The new driver did NOT drop right in, I had to take a rotary tool to both of the boards to slim them down approx 1-2mm before it fit right. No big deal, and I got to use powertools :thumbsup:



 
My soldering skills are not great, but theyll do. The positive contact is a ball of copper braided wire with solder :duh2:



 
I then created my own isolation disc.... out of... electrical tape..... this is a budget mod!:thumbsup:



 
modded the tail cap spring (there is braided copper wire covered in solder to take the heat. From what I have heard this thing will melt springs especially when the voltage drops and the driver sucks even more amps from the imrs.



 

tail cap assembled. (I later put the piece of plastic back in for isolation)

I was definitely nervous about firing this one up. I repeatedly screwed and unscrewed the head in to make sure I wasnt spinning the wires around too much and damaging them. In fact I purposely twisted the head around counter clockwise in the air so that when I screwed it in it actually untwisted the wires.

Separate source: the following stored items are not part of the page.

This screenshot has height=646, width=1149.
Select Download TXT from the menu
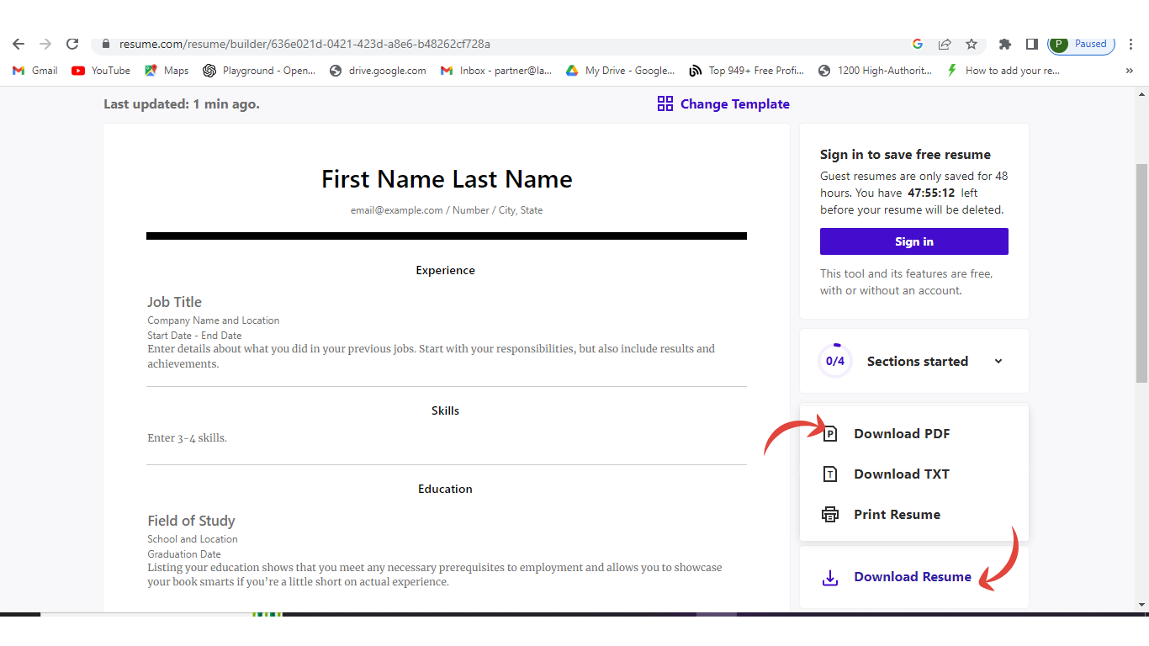tap(901, 474)
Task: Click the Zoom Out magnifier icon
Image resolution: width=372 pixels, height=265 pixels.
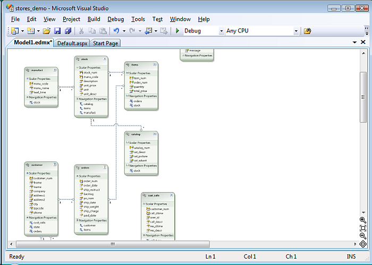Action: pyautogui.click(x=363, y=236)
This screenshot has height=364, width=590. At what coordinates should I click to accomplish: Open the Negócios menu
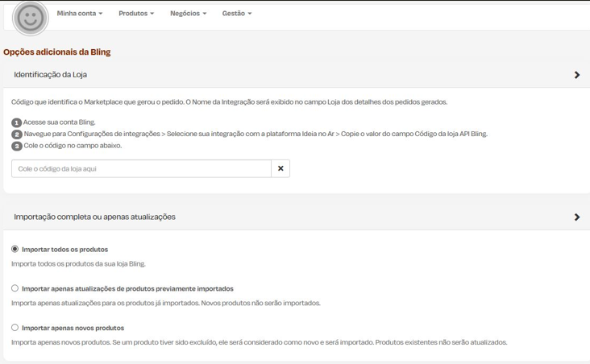tap(188, 14)
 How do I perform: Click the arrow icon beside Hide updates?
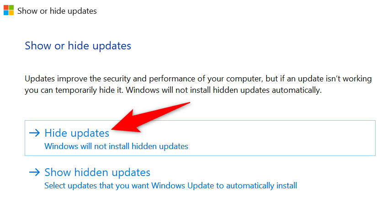34,133
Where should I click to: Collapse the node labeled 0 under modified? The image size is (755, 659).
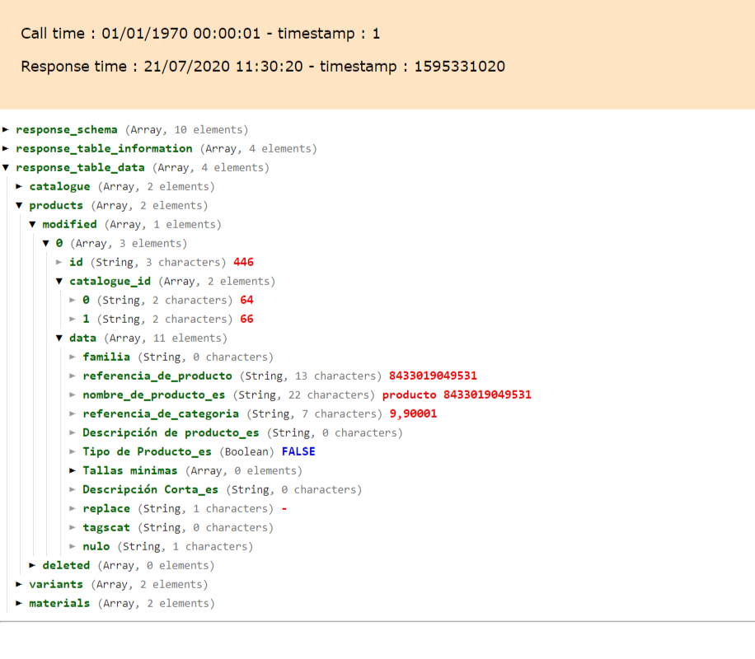coord(46,243)
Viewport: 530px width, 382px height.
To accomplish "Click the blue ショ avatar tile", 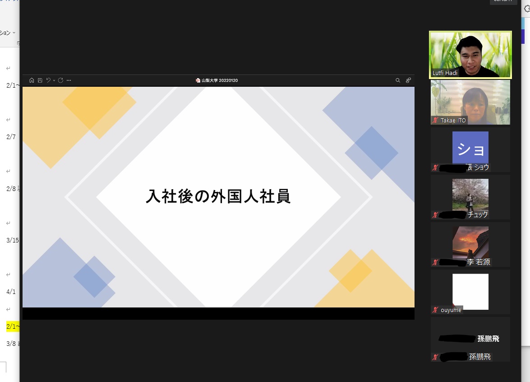I will [x=470, y=148].
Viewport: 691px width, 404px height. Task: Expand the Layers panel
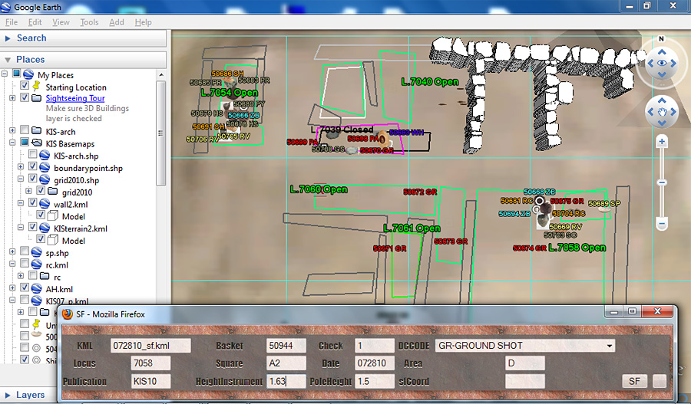click(x=8, y=396)
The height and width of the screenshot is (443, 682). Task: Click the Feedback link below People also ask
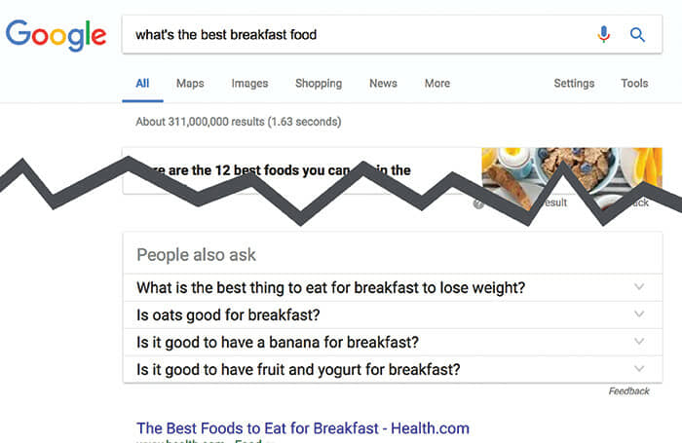pos(629,391)
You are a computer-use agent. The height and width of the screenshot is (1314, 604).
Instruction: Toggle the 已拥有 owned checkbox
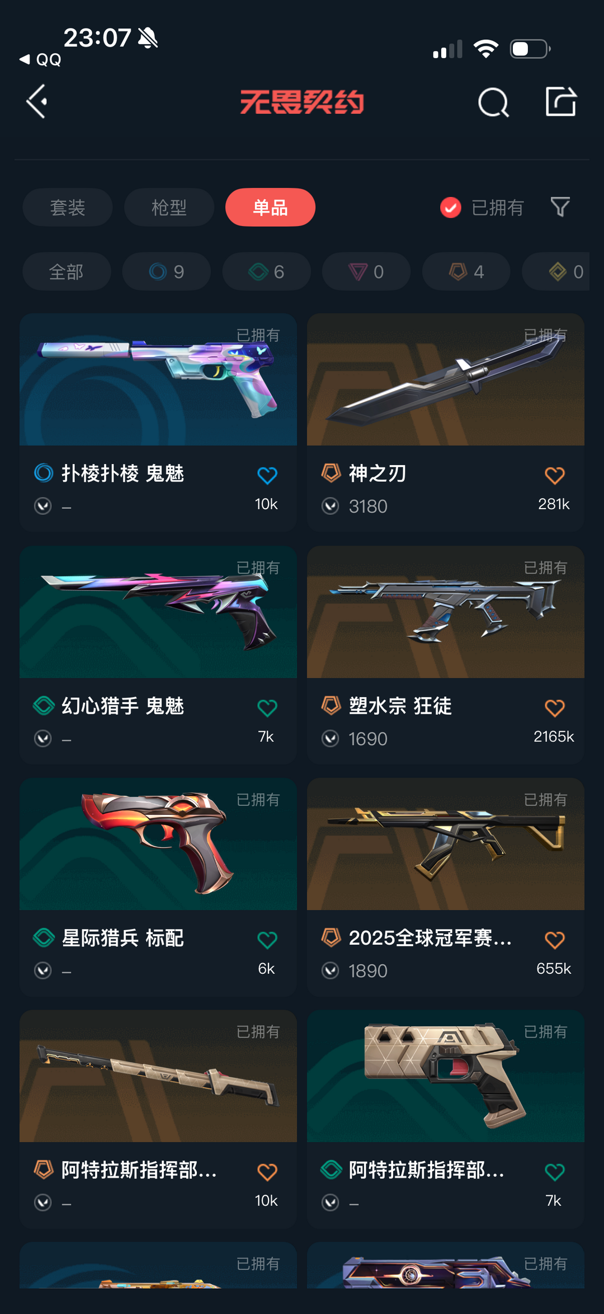[x=450, y=208]
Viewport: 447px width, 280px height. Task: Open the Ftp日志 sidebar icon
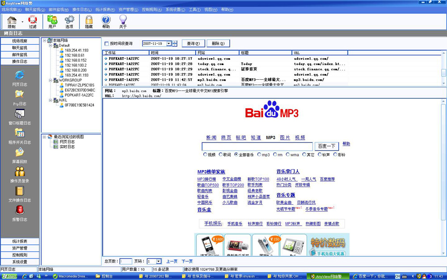pyautogui.click(x=19, y=96)
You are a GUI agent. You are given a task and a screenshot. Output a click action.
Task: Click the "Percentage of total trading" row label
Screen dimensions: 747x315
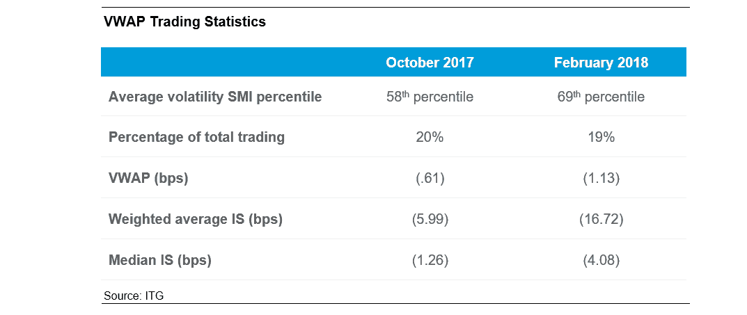[x=196, y=137]
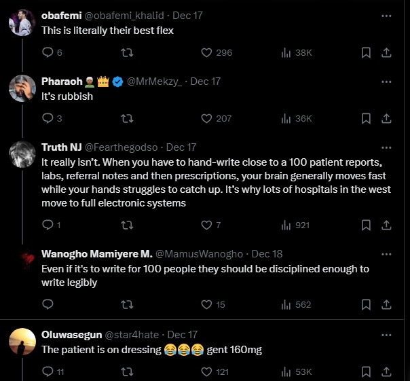Bookmark Wanogho Mamiyere M.'s tweet

[x=366, y=304]
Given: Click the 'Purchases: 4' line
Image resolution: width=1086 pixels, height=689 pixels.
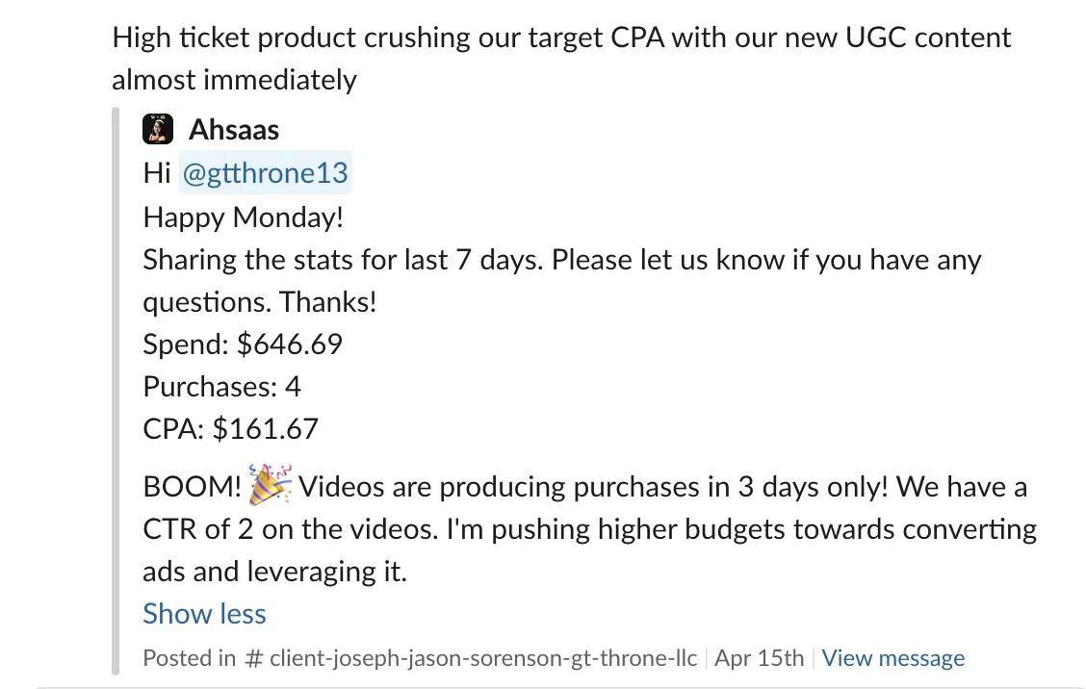Looking at the screenshot, I should pyautogui.click(x=221, y=387).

Still a bit concerned after checking my connections. I definitely did NOT want 3 26650 unprotected IMRs going nuclear at full charge:sick2:

Drumroll:


 
:rock::rock::rock::rock::rock: good form!

yes that photo is a bit blurry, and I don't care... my camera sucks - and I blew all my $ on flashlights. :huh:

The only bad thing is that I am getting some serious PWM flicker on 5% and 25% modes... sometimes it even happens on 50% Bad form!

Oddly, sometimes if I cycle through modes again it stops :thinking: I was a bit annoyed at first since other modders did not get the same results I did with PWM. Maybe I will mail KD and ask them about it. But then again, I really did not build this for the 5 25 and 50% modes now did I?:devil:

Also, the stock wires in the tr-j12 suck. They're too thin for sure. Perhaps when I get more adventurous I will replace them with teflon wires.

So how bright is this? And how much improvement was there over stock.

Well before we go to the numbers let me just say that THERE ARE NO DISCO MODES. This was a huge thing for me. I have no use for modes that are likely to induce a seizure :drunk: 

Here is some raw data  (all measurements were taken at turn on with 3 freshly charged mnke imr 26650s with the flashlight/light meter in the same place under the same conditions)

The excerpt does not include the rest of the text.